Some, if not many, agricultural economists would like to see farm programs totally eliminated. They view these programs as archaic relics that have somehow survived their depression era beginnings.
Several lines of reasoning are used to reach a no-farm-program conclusion. One is that farming is now so much different from when the first farm legislation was passed. There are fewer farmers; agriculture makes up a much smaller proportion of the rural economy; agribusiness provides many of the inputs farmers, themselves, previously provided; and farmers are more highly educated and more adept at utilizing risk moderating devices such as futures markets, crop and revenue insurance, contracting and other methods.

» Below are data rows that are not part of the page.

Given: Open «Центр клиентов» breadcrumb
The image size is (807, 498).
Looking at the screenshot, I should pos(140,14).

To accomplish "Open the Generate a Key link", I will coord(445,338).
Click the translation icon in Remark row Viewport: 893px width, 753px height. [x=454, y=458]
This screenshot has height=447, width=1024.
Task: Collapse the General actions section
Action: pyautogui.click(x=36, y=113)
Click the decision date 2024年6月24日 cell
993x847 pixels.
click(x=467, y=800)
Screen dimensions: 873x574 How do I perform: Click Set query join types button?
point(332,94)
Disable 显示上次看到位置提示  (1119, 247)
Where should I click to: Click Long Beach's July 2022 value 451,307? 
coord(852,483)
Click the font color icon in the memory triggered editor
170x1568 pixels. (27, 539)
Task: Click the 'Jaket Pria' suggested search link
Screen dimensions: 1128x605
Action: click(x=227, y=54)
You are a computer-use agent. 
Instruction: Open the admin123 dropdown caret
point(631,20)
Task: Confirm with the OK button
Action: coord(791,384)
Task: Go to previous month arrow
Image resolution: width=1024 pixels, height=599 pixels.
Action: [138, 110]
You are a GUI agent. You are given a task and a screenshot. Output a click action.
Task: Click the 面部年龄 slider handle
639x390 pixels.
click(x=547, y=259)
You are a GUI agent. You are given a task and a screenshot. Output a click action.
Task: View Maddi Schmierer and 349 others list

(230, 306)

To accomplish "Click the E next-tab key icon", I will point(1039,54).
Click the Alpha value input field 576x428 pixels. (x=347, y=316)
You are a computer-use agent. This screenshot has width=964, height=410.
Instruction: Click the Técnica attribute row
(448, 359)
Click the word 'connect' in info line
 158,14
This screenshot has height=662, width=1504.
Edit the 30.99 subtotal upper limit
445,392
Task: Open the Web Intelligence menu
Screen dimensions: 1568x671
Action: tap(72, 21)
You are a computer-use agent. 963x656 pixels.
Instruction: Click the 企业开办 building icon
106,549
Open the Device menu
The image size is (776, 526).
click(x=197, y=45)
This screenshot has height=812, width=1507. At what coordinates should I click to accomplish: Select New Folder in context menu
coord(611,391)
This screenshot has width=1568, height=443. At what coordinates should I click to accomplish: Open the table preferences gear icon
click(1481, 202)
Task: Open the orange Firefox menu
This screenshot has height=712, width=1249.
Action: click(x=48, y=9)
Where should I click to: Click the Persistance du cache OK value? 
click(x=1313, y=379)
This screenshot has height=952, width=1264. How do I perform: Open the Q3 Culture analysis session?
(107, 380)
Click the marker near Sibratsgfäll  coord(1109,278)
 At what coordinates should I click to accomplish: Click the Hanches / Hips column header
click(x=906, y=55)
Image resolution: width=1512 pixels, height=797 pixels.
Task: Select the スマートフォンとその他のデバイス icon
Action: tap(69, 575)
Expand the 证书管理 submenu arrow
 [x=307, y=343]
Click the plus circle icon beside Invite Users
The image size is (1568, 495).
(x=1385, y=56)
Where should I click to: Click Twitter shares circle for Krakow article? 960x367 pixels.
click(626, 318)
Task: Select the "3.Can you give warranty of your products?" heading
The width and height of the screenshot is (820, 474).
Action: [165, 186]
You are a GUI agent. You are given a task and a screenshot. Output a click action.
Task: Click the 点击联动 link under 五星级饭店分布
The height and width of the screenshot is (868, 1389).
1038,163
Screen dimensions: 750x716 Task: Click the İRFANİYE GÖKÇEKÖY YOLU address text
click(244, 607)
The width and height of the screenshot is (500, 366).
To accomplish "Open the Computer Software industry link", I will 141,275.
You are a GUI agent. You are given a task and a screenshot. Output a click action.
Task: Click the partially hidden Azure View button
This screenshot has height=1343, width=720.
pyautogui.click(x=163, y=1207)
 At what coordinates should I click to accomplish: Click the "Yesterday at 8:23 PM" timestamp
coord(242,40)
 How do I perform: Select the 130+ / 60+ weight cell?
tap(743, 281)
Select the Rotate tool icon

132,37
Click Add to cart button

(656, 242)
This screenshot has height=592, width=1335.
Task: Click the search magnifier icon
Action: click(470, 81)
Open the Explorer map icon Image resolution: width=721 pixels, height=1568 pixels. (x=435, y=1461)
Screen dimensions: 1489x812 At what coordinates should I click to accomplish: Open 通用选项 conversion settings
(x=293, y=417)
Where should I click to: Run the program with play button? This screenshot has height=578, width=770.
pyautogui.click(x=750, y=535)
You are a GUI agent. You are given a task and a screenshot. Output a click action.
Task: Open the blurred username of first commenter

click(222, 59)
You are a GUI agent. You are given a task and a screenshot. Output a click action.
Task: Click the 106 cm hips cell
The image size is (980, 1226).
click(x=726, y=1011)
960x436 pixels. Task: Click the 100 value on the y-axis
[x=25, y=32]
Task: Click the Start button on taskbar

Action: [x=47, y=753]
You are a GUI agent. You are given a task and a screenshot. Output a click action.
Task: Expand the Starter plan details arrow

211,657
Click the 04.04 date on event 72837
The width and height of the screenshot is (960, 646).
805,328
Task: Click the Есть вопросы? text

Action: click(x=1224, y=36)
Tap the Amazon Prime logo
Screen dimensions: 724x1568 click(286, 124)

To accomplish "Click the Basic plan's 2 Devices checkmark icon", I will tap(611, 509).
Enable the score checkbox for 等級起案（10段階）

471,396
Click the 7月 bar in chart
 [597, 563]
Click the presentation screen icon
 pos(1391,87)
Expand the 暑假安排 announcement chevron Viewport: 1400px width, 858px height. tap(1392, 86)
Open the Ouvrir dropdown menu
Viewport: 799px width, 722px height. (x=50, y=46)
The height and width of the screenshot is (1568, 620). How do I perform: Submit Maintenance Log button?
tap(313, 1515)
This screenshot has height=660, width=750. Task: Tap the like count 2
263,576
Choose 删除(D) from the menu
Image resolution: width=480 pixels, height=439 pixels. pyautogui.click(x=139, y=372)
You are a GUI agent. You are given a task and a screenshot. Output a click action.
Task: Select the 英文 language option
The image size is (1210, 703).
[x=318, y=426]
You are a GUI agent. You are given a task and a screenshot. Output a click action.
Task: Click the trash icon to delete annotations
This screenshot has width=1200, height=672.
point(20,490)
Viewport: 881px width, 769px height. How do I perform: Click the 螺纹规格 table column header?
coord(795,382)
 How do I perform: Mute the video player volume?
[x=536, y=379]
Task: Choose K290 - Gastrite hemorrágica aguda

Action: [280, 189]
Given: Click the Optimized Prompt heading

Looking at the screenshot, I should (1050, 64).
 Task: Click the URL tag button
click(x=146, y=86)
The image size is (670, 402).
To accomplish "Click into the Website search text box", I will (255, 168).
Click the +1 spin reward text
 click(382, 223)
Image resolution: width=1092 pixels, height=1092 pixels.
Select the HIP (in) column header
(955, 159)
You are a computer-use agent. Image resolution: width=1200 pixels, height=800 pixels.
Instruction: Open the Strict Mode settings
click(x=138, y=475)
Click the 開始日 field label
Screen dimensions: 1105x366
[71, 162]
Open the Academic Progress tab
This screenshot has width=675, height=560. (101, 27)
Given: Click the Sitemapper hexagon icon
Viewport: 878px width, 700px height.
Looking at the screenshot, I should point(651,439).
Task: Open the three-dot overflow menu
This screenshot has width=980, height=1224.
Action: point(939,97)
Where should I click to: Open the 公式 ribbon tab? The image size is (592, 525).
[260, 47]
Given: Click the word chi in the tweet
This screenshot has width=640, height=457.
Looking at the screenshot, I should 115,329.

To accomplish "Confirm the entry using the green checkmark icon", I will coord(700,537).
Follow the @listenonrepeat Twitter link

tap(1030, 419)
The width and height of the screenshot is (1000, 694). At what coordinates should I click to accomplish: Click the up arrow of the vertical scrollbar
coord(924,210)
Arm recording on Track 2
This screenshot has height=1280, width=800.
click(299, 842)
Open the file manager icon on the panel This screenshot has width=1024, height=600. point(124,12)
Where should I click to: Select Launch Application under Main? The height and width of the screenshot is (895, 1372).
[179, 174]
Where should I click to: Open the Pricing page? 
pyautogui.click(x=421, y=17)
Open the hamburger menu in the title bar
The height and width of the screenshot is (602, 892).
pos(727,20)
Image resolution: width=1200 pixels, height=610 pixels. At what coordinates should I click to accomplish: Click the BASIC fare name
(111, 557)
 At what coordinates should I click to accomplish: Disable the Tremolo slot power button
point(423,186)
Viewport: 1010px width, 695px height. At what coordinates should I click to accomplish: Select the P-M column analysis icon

Others believe that changes in the output markets, especially the export market, require eliminating any farm-program-caused price distortions that could jeopardize American price competitiveness in the world markets. They are adamant that price competitiveness is necessary to win sales from our export competitors and to ensure, short and long-term, export-driven farm prosperity.
For others, it matters not whether changes in agriculture or its markets have occurred. They staunchly believe that there never has been, and never will be, an acceptable justification for government intervention in agricultural markets. Citing the nicely sloping supply and demand curves of economics textbooks, they argue that to eliminate government intervention in the supply and demand of agricultural commodities is to let markets work, and work they will.
Free-market agricultural economists enthusiastically embraced the 1996 farm law. To them, the 1996 law accomplished a couple of things. First, it moved agriculture closer to a "cash out" of farm programs. That is, closer to a fully decoupled farm program in which farmers are given the cash equivalent of all farm program benefits with no strings attached. By doing so, farmers are free to adjust supply to market prices, unfettered by government rules or interventions.
Secondly, as passed, the 1996 farm law sounded the "seven-year warning." Free-market proponents heralded the bill as the long-sought vehicle to transition agriculture away from its dependence on government price and income supports to unconstrained free-markets, and the cash out idea was part this. Thus, the cash out of farm programs, as portrayed by free-market agricultural economists, went beyond decoupling current benefits to include compensation for lost future farm program benefits - severance pay, you might say.
To me, the premises used to draw the free-market conclusions, some identified here and others not discussed, are wrong. Going in reverse order. Those who do not believe there is an acceptable justification for farm programs often view farm program benefits as economic rent - read undeserved goodies - that are extracted, some might even say extorted, from unsuspecting taxpayers. Are there areas of agricultural policy where political pull enhances or explains certain benefits? Yes, there are.
While "rent seeking" explanation is easy to trot out, to me the real justification for farm programs is the nature of agricultural markets. The total crop supply virtually does not respond to changes the overall price level. Demand is just as unresponsive to price.
So rather than the nicely sloped supply and demand curves that free-market economists assume for agriculture, the supply and demand curves are almost straight up and down. This means the composite price for all major crops can drop from $5 per unit to $1 per unit and the quantity supplied virtually does not change. Same deal for demand. The quantity demanded remains almost fixed no matter what the price.
In theory, price changes should force a self-correction on the market. If supply and inventories become large, the textbooks predict that the resulting lower price should cause less to be produced and more to be demanded. Inventories are rebalanced and price recovers. This works with those nicely sloped supply and demand curves in economics textbook but not in crop agriculture.
The other two groupings of free-market agricultural economists came to think during the export driven euphoria of the 1970s and mammoth changes in the structure of agriculture of the last couple decades that 1) the demand for major crops has become more responsive to price, more price elastic and 2) the supply of major crops has become more price responsive, more price elastic. The markets have spoken: neither is true.